Among the lines below, how many have the string "agent" in them? Only the number is wanted.

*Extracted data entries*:
^^^^^^^^
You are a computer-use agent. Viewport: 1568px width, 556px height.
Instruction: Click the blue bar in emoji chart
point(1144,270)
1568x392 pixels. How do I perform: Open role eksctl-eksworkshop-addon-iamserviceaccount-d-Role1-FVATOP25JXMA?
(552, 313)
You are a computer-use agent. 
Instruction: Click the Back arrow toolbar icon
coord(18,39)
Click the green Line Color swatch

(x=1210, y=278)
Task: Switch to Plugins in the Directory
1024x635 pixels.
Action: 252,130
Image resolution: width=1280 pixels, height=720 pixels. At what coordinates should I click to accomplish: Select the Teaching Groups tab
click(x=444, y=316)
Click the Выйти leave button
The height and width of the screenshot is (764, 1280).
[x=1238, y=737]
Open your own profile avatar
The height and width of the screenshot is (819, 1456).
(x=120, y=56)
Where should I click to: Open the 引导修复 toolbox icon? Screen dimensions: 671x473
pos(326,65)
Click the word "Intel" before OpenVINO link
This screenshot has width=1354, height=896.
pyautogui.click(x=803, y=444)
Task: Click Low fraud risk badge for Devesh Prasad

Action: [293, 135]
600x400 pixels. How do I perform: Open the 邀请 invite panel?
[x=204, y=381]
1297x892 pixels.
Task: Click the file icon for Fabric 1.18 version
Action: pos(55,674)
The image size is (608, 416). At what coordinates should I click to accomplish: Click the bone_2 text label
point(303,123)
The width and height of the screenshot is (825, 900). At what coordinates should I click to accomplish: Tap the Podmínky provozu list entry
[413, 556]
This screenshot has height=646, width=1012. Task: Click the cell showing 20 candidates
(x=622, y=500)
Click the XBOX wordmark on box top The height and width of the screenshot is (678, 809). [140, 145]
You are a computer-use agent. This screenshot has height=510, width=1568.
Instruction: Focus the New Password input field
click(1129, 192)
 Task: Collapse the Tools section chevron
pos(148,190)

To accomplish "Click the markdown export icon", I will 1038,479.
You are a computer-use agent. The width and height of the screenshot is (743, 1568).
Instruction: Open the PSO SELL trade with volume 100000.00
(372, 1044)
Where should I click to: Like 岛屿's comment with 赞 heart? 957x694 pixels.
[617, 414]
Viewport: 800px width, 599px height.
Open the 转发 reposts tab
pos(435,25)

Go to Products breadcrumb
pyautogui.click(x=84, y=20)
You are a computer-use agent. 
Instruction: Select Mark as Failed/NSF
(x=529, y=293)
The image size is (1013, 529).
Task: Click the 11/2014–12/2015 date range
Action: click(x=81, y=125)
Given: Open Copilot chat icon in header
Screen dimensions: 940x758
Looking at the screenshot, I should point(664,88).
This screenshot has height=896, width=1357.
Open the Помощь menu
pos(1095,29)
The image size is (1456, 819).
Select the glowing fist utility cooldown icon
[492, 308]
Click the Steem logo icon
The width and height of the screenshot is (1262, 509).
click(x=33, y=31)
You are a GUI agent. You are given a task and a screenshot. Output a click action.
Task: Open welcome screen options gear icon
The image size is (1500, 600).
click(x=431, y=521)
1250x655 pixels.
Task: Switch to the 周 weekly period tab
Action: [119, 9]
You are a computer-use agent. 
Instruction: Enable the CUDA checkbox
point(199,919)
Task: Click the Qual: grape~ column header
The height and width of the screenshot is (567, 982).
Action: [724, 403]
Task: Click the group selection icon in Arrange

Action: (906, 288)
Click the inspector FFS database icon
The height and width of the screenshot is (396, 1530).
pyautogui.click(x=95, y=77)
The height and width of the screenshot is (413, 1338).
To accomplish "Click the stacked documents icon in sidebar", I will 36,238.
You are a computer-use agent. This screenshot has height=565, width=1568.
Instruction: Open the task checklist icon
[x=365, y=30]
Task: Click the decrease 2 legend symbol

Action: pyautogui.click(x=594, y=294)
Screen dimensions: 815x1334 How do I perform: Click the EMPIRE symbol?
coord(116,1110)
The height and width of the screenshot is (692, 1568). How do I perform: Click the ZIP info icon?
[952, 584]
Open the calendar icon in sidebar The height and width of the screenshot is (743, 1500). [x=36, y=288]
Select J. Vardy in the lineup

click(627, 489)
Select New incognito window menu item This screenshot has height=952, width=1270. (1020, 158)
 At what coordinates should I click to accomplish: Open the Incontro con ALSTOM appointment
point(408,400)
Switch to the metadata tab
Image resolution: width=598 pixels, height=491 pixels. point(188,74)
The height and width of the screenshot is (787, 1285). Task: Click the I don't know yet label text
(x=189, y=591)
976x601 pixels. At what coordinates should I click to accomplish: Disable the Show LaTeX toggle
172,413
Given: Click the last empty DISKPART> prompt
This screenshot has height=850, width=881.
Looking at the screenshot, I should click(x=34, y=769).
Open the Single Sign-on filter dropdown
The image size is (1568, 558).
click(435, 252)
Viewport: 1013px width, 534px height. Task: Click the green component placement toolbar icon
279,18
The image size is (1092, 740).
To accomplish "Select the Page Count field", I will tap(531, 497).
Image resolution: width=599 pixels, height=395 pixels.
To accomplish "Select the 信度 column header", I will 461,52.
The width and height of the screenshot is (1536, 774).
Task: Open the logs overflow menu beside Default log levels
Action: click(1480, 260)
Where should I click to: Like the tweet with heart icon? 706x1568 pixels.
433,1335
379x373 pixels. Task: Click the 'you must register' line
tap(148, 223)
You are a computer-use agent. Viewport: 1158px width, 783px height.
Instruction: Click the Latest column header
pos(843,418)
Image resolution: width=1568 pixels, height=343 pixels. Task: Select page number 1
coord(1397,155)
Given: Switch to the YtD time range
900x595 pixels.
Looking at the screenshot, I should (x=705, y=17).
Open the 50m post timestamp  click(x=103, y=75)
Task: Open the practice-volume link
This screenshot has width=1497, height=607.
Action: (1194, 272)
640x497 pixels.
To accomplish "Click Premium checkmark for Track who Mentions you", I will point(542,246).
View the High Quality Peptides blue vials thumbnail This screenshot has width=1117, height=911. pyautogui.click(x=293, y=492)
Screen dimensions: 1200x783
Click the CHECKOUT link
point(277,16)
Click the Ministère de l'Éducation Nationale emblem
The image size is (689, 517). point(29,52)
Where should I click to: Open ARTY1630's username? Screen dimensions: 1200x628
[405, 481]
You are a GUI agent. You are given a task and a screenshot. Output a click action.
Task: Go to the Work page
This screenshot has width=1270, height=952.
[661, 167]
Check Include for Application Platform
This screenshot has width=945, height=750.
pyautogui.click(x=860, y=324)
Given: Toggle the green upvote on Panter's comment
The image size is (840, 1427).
^^^^^^^^
*Completed exercise*: 10